### Goal of the exercise
Look through the entries below and count every line in which "Flops" appears; reply with the number only.

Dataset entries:
◆ ◆ ◆
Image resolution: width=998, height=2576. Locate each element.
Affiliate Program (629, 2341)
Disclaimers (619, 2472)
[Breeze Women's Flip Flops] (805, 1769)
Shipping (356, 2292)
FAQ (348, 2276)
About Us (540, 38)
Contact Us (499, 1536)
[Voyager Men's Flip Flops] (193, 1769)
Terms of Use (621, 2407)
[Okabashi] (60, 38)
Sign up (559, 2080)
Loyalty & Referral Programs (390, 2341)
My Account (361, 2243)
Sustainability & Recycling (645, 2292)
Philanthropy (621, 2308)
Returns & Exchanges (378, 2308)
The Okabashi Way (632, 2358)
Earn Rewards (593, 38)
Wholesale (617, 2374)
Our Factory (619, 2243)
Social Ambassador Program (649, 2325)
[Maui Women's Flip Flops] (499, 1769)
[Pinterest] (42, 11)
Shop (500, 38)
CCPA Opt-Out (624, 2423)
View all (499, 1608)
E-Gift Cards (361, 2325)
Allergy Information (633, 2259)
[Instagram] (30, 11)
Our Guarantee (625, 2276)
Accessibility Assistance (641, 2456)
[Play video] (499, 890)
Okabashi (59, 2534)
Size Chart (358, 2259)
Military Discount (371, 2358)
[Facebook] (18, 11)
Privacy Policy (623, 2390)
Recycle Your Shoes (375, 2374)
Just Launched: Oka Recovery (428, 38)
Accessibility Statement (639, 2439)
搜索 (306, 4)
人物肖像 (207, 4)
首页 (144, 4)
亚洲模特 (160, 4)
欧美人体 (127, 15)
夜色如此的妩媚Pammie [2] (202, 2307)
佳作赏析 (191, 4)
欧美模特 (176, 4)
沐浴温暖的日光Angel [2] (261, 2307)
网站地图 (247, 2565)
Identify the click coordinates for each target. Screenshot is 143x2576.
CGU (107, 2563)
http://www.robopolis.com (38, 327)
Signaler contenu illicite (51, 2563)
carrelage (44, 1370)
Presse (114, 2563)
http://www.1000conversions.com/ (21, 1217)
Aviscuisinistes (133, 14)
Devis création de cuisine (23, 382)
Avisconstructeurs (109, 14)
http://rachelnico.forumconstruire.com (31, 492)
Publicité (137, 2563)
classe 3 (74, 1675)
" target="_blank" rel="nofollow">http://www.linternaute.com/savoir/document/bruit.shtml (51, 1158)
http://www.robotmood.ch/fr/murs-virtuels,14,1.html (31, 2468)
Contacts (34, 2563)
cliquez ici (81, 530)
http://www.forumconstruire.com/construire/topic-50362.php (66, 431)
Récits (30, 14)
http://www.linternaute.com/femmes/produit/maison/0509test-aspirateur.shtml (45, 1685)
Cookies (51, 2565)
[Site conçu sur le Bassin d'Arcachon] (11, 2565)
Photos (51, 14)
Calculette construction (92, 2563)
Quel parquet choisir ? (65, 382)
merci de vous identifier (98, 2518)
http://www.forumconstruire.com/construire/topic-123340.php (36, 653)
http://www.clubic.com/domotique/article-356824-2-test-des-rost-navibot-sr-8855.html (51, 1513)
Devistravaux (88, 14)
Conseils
◆ ◆ ◆
### Your response
3